第128話 両村の交流

 コボルトの村とエルダーロックの村は、これまでは専用通路の外への発覚を恐れて往来については慎重に行っていたが、両出入り口をコボルトとドワーフでそれぞれ管理して頻繁に行き交うことにした。


 当然、許可証も作る。


 将来的には、両村の発展だけでなく交易路として利用できるようにしてもいいが、今はその時期ではない。


 もし今、発覚すれば、バルバロス王国とヘレネス連邦王国がその通路を確保しようと軍事行動を起こすかもしれないからである。


 エルダーロックの村としては、そうなる前に力をつけ、両国から認められる自治区になるのが望ましい。


 現在は、バルバロス王国からも非公認の自治区だからその道のりは遠いのではあるが……。



 コウ一行は、コボルトの村を囲む防壁を完成させると、それから数日、コウと『太っちょ』イワン、ダークエルフのララノア、村長の娘カイナで剣と魔法の訓練を行ってコボルトの村の警備隊を強化することにした。


 現在、コボルトの村の出入り口は二か所で山側に面する畑方面と川に面する橋があるヘレネス連邦王国側である。


 畑側の裏門はそこから畑、そして、山の道を登っていくと専用通路と雪山への道があるのだが、専用通路の出入り口は警備隊が守っているし、当然、裏門には門番も配置してある。


 現在は、裏門と言いながらも人の出入りはこの裏門の方が多い。


 逆に表門の方はヘレネス連邦王国との交易はコボルトに対する偏見から色々と難しいのが現状だ。


 もちろん、バルバロス王国側もドワーフは差別対象であるから普通に考えるとコボルトと一緒なのだが、こちらの場合、大鼠族の取引網があるから、コボルト程深刻ではないので助かっている。


 話を戻すと、コボルトの警備隊は主に表門と裏門、専用通路出入り口の警備、あとは村内外を巡回する隊だけなので交代を含めて二十名程度。


 そこに予備兵として四十名程度は戦える者をコウとイワンは訓練しておこうと考えたのであった。


 エルダーロックの村もコボルトの村も緩衝地帯にあるから守ってくれる国はない。


 だからこそ、自分で身を守る為には軍事力が必要なのだ。


 平和に話し合いで事が済むならそれでいいが、実際はそんなものはありはしない。


 盗賊や山賊はもちろんのこと、国であっても軍事力の無い相手は力づくで従わせることに変わりはないのである。


 それらは歴史が証明しているのだ。


 コボルトは初めて得た自分達の故郷を守る自覚が生まれていたから、厳しい訓練にも真剣であった。

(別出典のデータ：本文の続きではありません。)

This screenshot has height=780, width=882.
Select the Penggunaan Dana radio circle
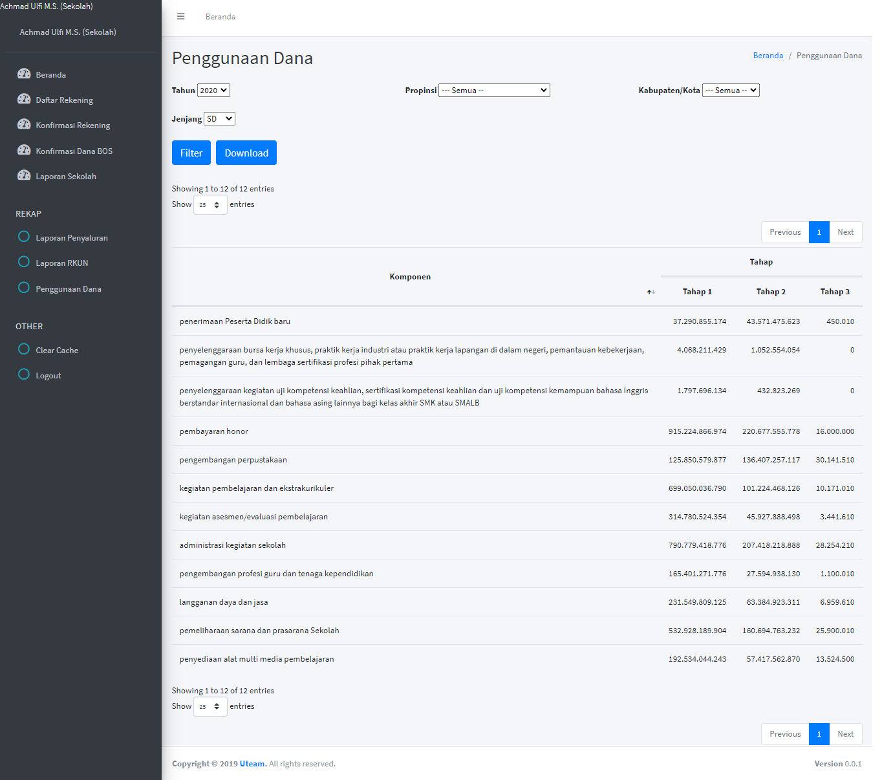[x=23, y=287]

 コウはもっぱら戦斧の扱いだけだったので、指導にはあまり向かない気もするが、ヨーゼフ村長の右腕であるイワンは得手の戦斧だけでなく、他に片手剣、槍、斧槍、弓なども使えたからコボルト向きの指導も可能であったのは大きい。


「コウ殿にも意外な弱点がありましたワン」


 村長のドッゴがコウが戦斧の扱いしかできないことを意外に思ってそう指摘した。


「あはは……、僕は戦斧の扱いについては実戦で学んだので形にはなっていますが、他の武器は扱ったことさえないんですよね」


 コウも苦笑して応じる。


 だが、ドッゴはそのコウから戦斧を学んでいた。


 ドッゴにとってコウはこの村の恩人であり、尊敬の対象なのだ。


 そのコウから学ぶことは多く、ドッゴはコウのスタイルを真似することで参考にしていた。

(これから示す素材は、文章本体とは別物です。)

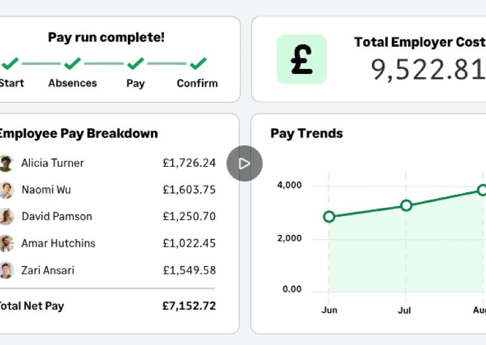This screenshot has width=486, height=345.
Task: Click the Absences step checkmark
Action: pyautogui.click(x=73, y=63)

 他のコボルト達は片手剣(盾あり)や槍(盾あり)弓がほとんどである。


 それらがコボルトの体格や性格には向いているようだ。


 だから、ドッゴだけ戦斧というのは目立ったが、それだけに村長として特徴的にも見える。


 さすがにコウの扱う大戦斧はドッゴの膂力でもってしても扱えないので普通サイズの戦斧であったが、それもコウが特別に制作したものをドッゴにプレゼントした。

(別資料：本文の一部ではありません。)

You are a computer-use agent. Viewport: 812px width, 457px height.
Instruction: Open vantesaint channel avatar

 ドッゴはコウからのプレゼントということでまた、それが村長としての箔をつけることになる。


 ちなみに、この戦斧、ドッゴは気づいていないが、超魔鉱鉄製で三等級の代物であったから、とても丈夫だし切れ味も最高であった。


 ただし、『コウテツ』の刻印がないので無名扱いになるのではあったが……。



 こうして、コボルトの村は村の発展を進めつつ、武装化も順調に行われていく。


 そして、体裁が整ったところでエルダーロックの村長であるヨーゼフがコボルトの村を訪れ、両村間で正式に細かい交易に関する約束ごとやお互いが危機の時には助け合うという条約が正式に交わされることになった。


 今までは、お互い緩衝地帯の村同士の口約束であったからだ。


 今はそれでよくても、これからお互い代替わりした時に、守られるかわからない状態では専用通路の運用も怪しくなるから、これは利口な条約だろう。


 ちなみに出入り口はお互いの警備兵が守護しているが、専用通路の権利自体はエルダーロック側にある。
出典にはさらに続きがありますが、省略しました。